**WHAT TO DO:** All lines from the one containing "Expand row for short code 35388" to the end of the listing below should be output exactly; omit the pictures.
DATA SUPPLIED: Begin
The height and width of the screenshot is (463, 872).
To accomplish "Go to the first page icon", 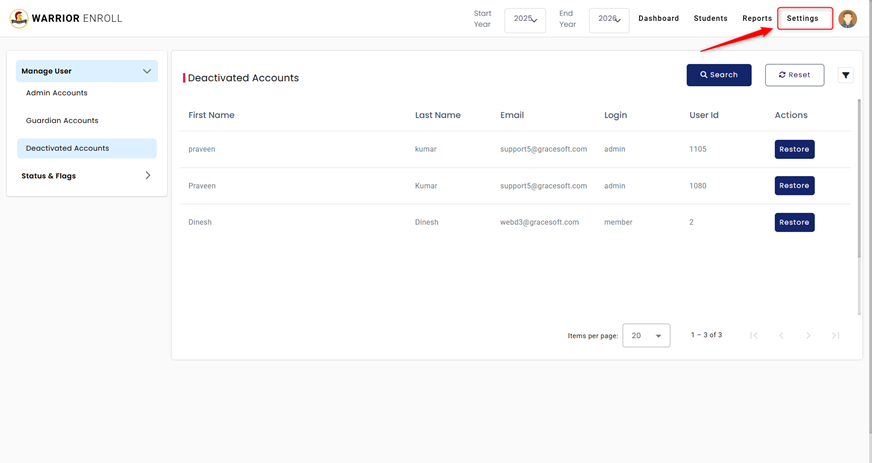I will tap(754, 336).
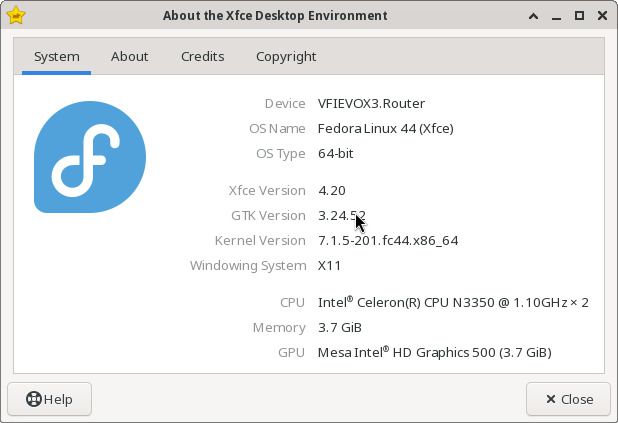The width and height of the screenshot is (618, 423).
Task: Click the GPU Mesa Intel HD Graphics value
Action: 434,352
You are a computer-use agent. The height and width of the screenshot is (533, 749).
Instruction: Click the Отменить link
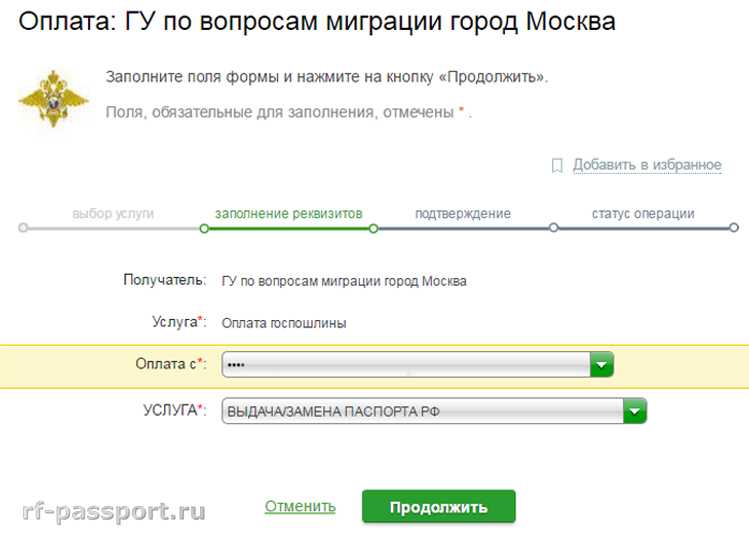pyautogui.click(x=300, y=507)

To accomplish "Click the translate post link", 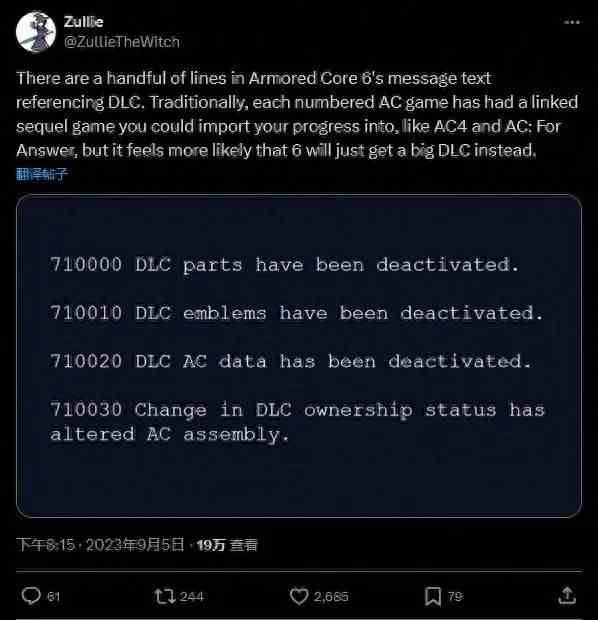I will coord(42,174).
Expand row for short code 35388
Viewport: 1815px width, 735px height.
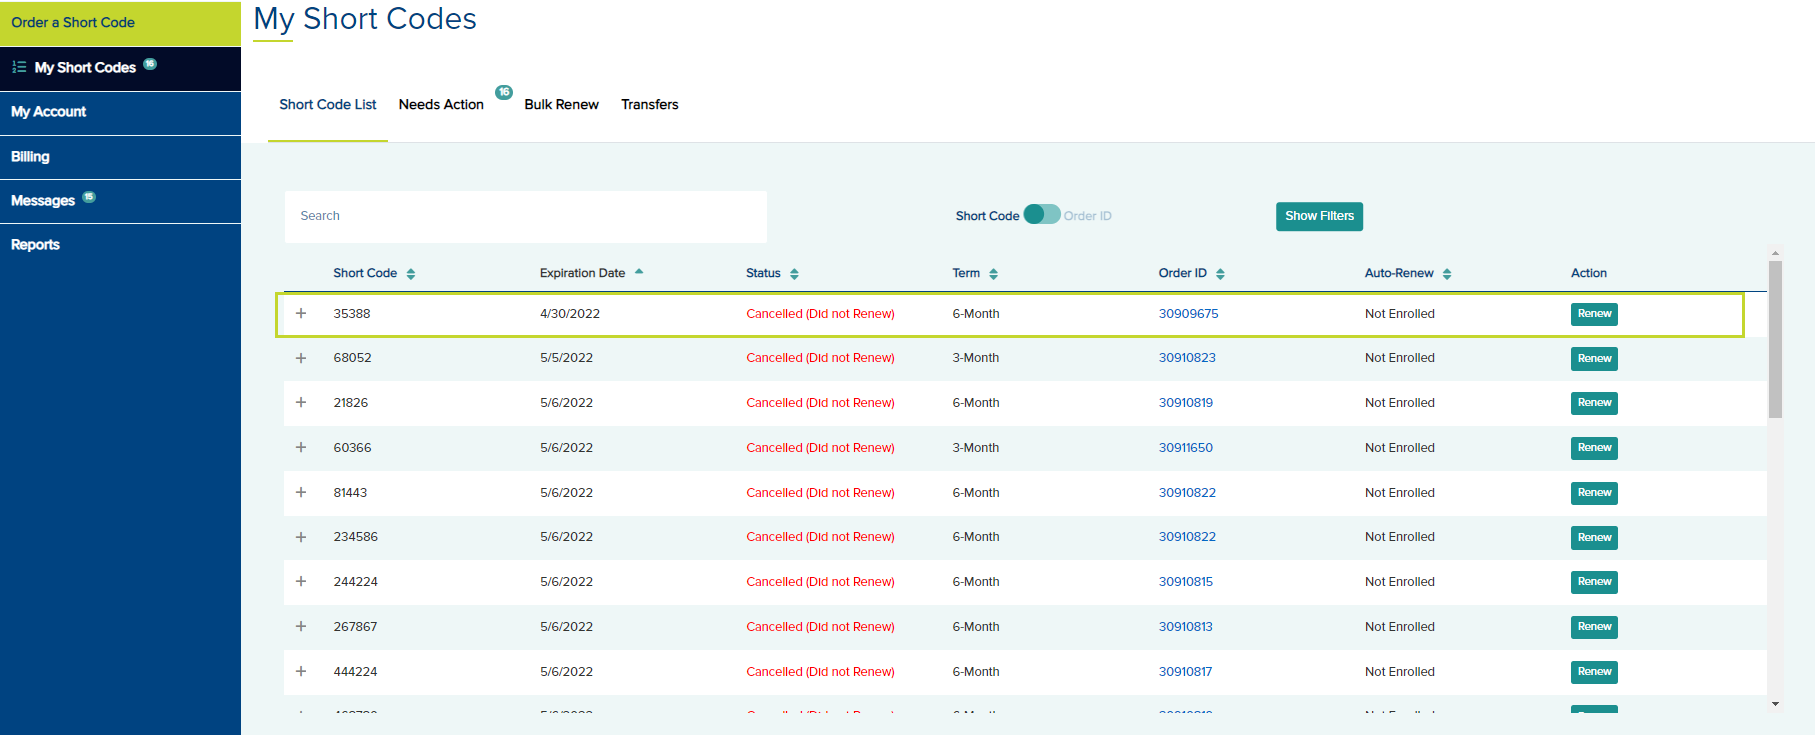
DATA SUPPLIED: End
**ANSWER SECTION:**
Expand row for short code 35388
Viewport: 1815px width, 735px height.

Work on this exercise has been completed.